Atmosphere won out during my stay at the newly opened Noodle Nation, with a steady stream of alternative-rock hits pumping through the speakers (Foo Fighters and Oasis, just in case you were wondering), friendly and warm service, generous portions and a kitchen that’s still cooking when insomniacs like myself are still hungry (it’s open till 1:30 a.m. every day).
Taking over New China Express’ former location, Noodle Nation is the latest in a bundle of Thai joints on the Ave.
And to line up all of those positives listed above in one Thai restaurant — or any restaurant for that matter — is tough. The best of the bunch still miss out on at least one. Think about it: Thai Tom, maybe the most popular Thai place on the Ave, has rushed service that isn’t for everyone, while Thaiger Room’s late-night hours can’t make up for their puny portions.
But even if Noodle Nation has the atmosphere to stand out from the crowd, it unfortunately doesn’t have the food.
The menu is comparatively typical, though there’s a large selection to choose from (nine appetizers, five salads, 11 noodle and stir-fry dishes, 14 noodle soups, a handful of desserts and Singha beer). Prices are reasonable and likely comparatively average. A hefty Thai iced coffee cost $2.95 and was worth every penny. Meanwhile, the phad Thai ($8.95) my date ordered and my phad see iew ($8.95) arrived within five minutes, along with hand-delivered chopsticks. My midnight craving was ready to be satisfied.
It was the phad Thai that fared better than my phad see iew, which I’ll explain in a bit. Despite having no complaints — the phad Thai wasn’t overly sweet, its level of spiciness was equal to how it was ordered (two stars), the onions and peanuts crunched, and the noodles were far from dry — nothing was particularly memorable, either.

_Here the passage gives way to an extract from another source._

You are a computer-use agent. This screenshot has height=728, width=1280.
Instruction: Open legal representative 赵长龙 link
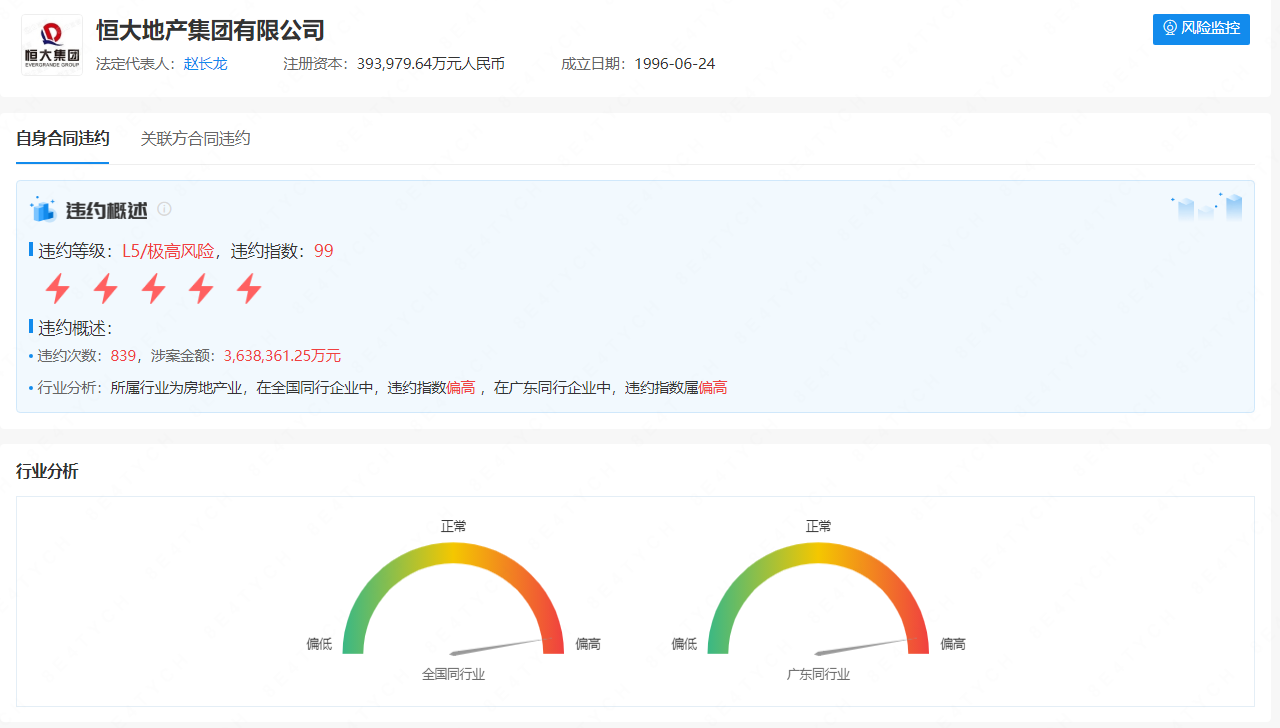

On the other hand, the phad see iew was a bit different from the norm. Instead of broccoli and carrots, it featured Chinese broccoli, which tasted bland. However, the chicken was tender and gave the meal the most flavor, whereas the noodles were simply disappointing — oily and a bit undercooked. Still, there was lots of it, meaning that if you’re looking for something to fill you up around midnight, this isn’t a bad choice. As for taste, there are much better phad see iew options on the Ave, and the best I’ve ever had remains a neighborhood away in Wallingford at the wonderful May-Thai.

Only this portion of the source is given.